Unlike situations when the seed data is too short, changing the relative weights of components not flagged will not have as much of an impact on overall scores. Down-weighting the components when using a short seed object causes potentially erroneous flags to have less of an effect on the overall score, however increasing the weights will not cause more flags to be raised (i.e., changing the weights does not change the sensitivity of components). Further, manual inspection of “missed flags” is much more challenging and time-consuming. We suggest that if users suspect that the sensitivity of components in plane_score()
is negatively impacted by having too many seed values that they consider truncating the data prior to creating the seed.
The rplanes
package provides a mechanism to review plausibility of epidemiological signals. When considering how to interpret results, it is paramount to distinguish between signals that may be plausible versus possible. A signal perceived as implausible, may come to reflect true patterns in reporting once the horizons evaluated have been eclipsed. We recommend that users consider plausibility analysis primarily as a guide rather than a replacement for subsequent manual review.
To the extent that is feasible, users may consider manually inspecting flagged signals. If inspecting flags, we suggest that users plot the observed seed data along with the signal being evaluated. If many flags are raised and the signal appears implausible to subject matter experts, users can likely accept the plausibility score and either censor or adjust the forecast or observed signal being evaluated. The score could also be used as a downstream weight for this forecast (e.g., in an ensemble model). If flags are raised but the signal does not appear implausible, inspect the individual flagged components. Adjusting the arguments for repeat and trend can increase or decrease their sensitivity. Short seed data can cause certain components to be overly-sensitive (diff, repeat, shape, and zero), and users can either weight these components less within plane_score()
or remove them altogether.
Before drawing any conclusions from rplanes
results, we recommend that users first analyze retrospective data with the package to understand the distribution of flags that they should expect in their signal. For example, if reviewing operational forecasts of flu hospitalizations, users may consider retrieving historical forecasts for the same signal, retrospectively masking the observed data for each available forecast week, and summarizing the plausibility scores. Such an analysis will provide critical insight as to the baseline sensitivity of the signal to scoring. Users may consider setting thresholds for action on future evaluated signals based on the distribution of flags raised in this analysis.
There are many reasons that a user might want to change the relative weights of individual components or leave components out of the plane_score()

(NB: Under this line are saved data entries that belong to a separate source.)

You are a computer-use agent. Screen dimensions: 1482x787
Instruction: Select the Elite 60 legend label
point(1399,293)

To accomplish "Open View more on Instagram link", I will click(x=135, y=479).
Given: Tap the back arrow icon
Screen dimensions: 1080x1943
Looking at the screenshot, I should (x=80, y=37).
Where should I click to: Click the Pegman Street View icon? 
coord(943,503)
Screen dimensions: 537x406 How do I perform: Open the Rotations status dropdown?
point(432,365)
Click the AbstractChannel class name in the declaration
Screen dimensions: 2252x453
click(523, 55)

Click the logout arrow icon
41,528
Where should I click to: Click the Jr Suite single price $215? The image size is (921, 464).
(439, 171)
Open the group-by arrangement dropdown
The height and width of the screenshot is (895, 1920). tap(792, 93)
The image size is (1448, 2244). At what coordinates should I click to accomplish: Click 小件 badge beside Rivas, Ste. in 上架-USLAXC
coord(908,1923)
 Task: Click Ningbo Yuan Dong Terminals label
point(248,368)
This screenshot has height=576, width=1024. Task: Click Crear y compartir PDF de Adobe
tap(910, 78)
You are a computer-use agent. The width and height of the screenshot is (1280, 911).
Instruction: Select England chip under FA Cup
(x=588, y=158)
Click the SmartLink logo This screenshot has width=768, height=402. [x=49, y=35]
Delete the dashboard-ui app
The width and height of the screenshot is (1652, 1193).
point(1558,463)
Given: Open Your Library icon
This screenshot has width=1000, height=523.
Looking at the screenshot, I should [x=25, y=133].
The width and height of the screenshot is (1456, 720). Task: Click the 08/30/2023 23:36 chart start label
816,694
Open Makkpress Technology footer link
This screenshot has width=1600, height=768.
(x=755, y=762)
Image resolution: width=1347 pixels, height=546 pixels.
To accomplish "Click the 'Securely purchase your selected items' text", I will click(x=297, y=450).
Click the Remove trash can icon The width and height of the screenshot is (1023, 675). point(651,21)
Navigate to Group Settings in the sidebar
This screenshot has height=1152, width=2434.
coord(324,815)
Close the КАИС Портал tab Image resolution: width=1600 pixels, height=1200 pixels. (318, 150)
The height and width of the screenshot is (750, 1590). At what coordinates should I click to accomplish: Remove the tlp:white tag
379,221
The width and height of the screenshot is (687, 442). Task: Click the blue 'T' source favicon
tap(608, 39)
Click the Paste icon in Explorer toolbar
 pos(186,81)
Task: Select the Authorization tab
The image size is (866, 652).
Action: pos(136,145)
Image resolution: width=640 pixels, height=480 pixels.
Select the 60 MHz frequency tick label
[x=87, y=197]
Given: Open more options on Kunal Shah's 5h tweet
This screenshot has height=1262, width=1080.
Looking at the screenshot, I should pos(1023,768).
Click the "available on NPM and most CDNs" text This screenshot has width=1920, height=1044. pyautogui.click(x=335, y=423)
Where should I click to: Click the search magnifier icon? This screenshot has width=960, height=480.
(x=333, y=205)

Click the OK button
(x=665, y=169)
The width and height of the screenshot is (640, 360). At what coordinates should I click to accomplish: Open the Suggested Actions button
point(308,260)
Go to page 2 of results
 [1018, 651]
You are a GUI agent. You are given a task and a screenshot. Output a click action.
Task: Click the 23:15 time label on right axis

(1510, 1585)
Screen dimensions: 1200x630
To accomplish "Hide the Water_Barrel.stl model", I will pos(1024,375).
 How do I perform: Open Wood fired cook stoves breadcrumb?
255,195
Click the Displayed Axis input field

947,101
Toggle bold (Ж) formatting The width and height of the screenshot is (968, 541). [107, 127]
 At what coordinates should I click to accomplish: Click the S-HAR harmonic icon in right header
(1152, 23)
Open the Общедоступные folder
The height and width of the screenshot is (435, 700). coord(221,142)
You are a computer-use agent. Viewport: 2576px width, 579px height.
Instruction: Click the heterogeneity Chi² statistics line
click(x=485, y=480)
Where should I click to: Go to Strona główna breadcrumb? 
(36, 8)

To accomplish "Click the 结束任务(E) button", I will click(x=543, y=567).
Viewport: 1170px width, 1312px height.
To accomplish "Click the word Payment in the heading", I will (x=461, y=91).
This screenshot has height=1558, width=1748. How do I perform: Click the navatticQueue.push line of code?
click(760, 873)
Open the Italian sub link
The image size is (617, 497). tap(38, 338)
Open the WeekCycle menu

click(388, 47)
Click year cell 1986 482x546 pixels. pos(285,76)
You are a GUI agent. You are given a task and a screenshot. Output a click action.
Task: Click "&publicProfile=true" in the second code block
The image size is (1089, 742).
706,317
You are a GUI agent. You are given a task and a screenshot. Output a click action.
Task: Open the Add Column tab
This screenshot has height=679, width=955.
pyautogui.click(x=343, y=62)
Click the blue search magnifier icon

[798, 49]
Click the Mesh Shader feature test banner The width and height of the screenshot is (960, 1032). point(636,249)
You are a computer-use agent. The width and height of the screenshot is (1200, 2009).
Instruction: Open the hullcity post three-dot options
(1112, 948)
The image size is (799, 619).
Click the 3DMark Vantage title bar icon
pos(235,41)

function altogether. Manual inspection of raised flags may be informative, particularly if users suspect that flags are raised erroneously (for any of the reasons discussed in this vignette). We also recommend collecting (or simulating) a few signals that you would expect to trigger flags for calibration purposes. Lastly, we suggest that retrospective analysis of plausibility scores as a batch (across multiple evaluation time points) can be highly informative for guiding interpretation.